Hyde was dragged by the police for a psychiatric evaluation after an incident last May at Trump's Doral complex near Miami. He was subject to a restraining order in Washington obtained by a Republican consultant who said he was harassing her and her family, according to The Intercept.

Hyde is also seeking a Republican nomination for Congress and has published photos of himself with a series of Trump global figures, including President, Giuliani, Donald Trump Jr., Eric Trump, Ivanka Trump and Corey Lewandowski. Connecticut Republican leaders have distanced themselves from Hyde since he tweeted a crude sexual comment last month after Senator Kamala Harris (California Democrat) resigned from the 2020 presidential race.

In the interview with Maddow, Parnas described Hyde as a beard fly that was hanging out at the Trump hotel in Washington and was not taken seriously.

Sexism, lies and audio tapes.

Perhaps a handshake between Bernie Sanders and Elizabeth Warren could have calmed the dispute over whether he told her privately in 2018 that a woman could not be elected president. But when Warren approached him in the moments after Tuesday night's debate and Sanders offered Warren's hand, she didn't take it.

The microphones were not in the air, but CNN found backup audio and released it on Wednesday night. It seemed even worse than it seemed.

"I think you called me a liar on national television," Warren can be heard saying. "What?" Sanders replied. "I think you called me a liar on national television," he repeated.

"You know, let's not do it now. If you want to have that discussion, we'll have that discussion," Sanders said, to which Warren replied: "Anytime."

"You called me a liar," Sanders continued. "You told me, okay, let's not do it now."

The argument has caused a bitter dispute between the supporters of each candidate and the desperation of the progressives that both like.

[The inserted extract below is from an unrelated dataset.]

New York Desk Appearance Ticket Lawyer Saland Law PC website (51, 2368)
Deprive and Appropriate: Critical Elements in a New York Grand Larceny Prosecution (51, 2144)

Sanders supporters filled Twitter with snake emojis to refer to Warren.

What else is going on?

  • Democratic leaders of the Senate He said they will fight against a plan reported by Trump to divert $ 7.2 billion more in Pentagon funds to his border wall.
  • Trump tried to describe the state of relations with North Korea in terms of an old-school player: "a very beautiful game of chess or poker, or I can't use the word correctors, because it is much bigger than any runner game that I have seen, "he said during a ceremony for his partial trade agreement with China.
  • Giuliani wanted the concert, but the Americans will see a lawyer with a different style leading Trump's defense in the Senate political trial. White House lawyer Pat Cipollone is modest and Trump calls him "the loud and silent guy," writes The Associated Press.
  • Michael Bloomberg campaign sent a torrent of jokes and strange tweets during the Democratic debate on Tuesday night, for which he did not qualify. The publications included his face in a meatball and the statement: "Mike can telepathically communicate with the dolphins."
  • Republican representatives of Long Island. Peter King and Lee Zeldin were appointed honorary state presidents for Trump's 2020 campaign in New York, reports Newsigue & # 39; s Figueroa. While both are successful locally, expect the state to remain blue.